Kenichi Shimajiri

Spotlight on You: Kenichi Shimajiri

Rising up

by: Airman 1st Class Lynette M. Rolen, 18th Wing Public Affairs | .
Kadena Air Base | .
published: August 13, 2016

KADENA AIR BASE, Japan -- His career has been more than 20 years in the making. What started out as a humble beginning has now turned into something more influential.

Kenichi Shimajiri, 18th Civil Engineer Squadron fire inspector, rose in the ranks from the role of a firefighter to 18th CES fire inspector.

The job of a fire inspector is to ensure buildings are free of any potential fire hazards and are safe for the people occupying them.

Shimajiri had been a firefighter for 23 years; all of his tenure at Kadena. As Shimajiri grew older, his desire to learn more about his career led him to his current position.

“It sounded like a job for a good man, which is what I wanted when I was younger,” said Shimajiri.

Since 2013, Shimajiri has been a fire inspector and is still helping people.

“As a fire inspector, it’s a totally different feel,” said Shimajiri. “Now, we can prevent fires from happening and try to make it a better, safer area for Kadena as a whole.”

Removing the fire hazards involves many inspections and constant interaction with Kadena’s military members.

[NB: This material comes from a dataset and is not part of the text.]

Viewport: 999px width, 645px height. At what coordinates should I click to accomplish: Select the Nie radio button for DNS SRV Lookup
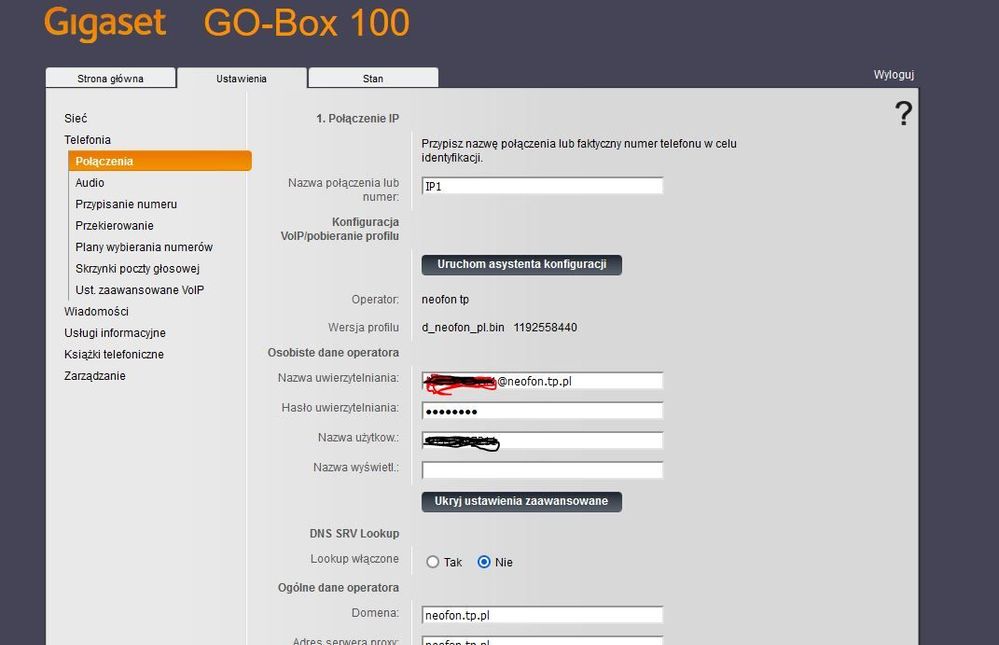482,561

“During inspections, we work with the facility manager or anyone involved with the inspection,” said Shimajiri. “We try to get on the same page with both sides.”

Shimajiri has relationships with facility managers and his fellow co-workers in the fire department. Since he’s on the fire prevention side, he interacts often with those on the operations side (firefighters) daily.

“He’s the continuity for us,” said Mike Toyama, 18th CES fire chief assistant. “He’s been working here longer than all these Airmen. People come and they’re new; he’s the go-to guy for asking questions, and he always has the answer for them.”

Toyama has known Shimajiri for 25 years. All of the experience they have gained at Kadena makes them the source of continuity for their fellow fire department personnel.

Shimajiri shows fellow firefighters where to enter certain buildings in the event of a fire and the different strategies they can use.

“They come and ask me questions because I have so much experience,” said Shimajiri. “Everything I know, I teach to them. It’s why I stay here. I have continuity and I can teach them what they need to know, making Kadena safer.”

It’s with this goal of keeping Kadena safe Shimajiri finds fulfillment in his work.

“Every day, I enjoy my job,” said Shimajiri. “It’s very important, not just for the fire department, but for everybody on Kadena. It’s important to maintain safe operations and safe working areas.”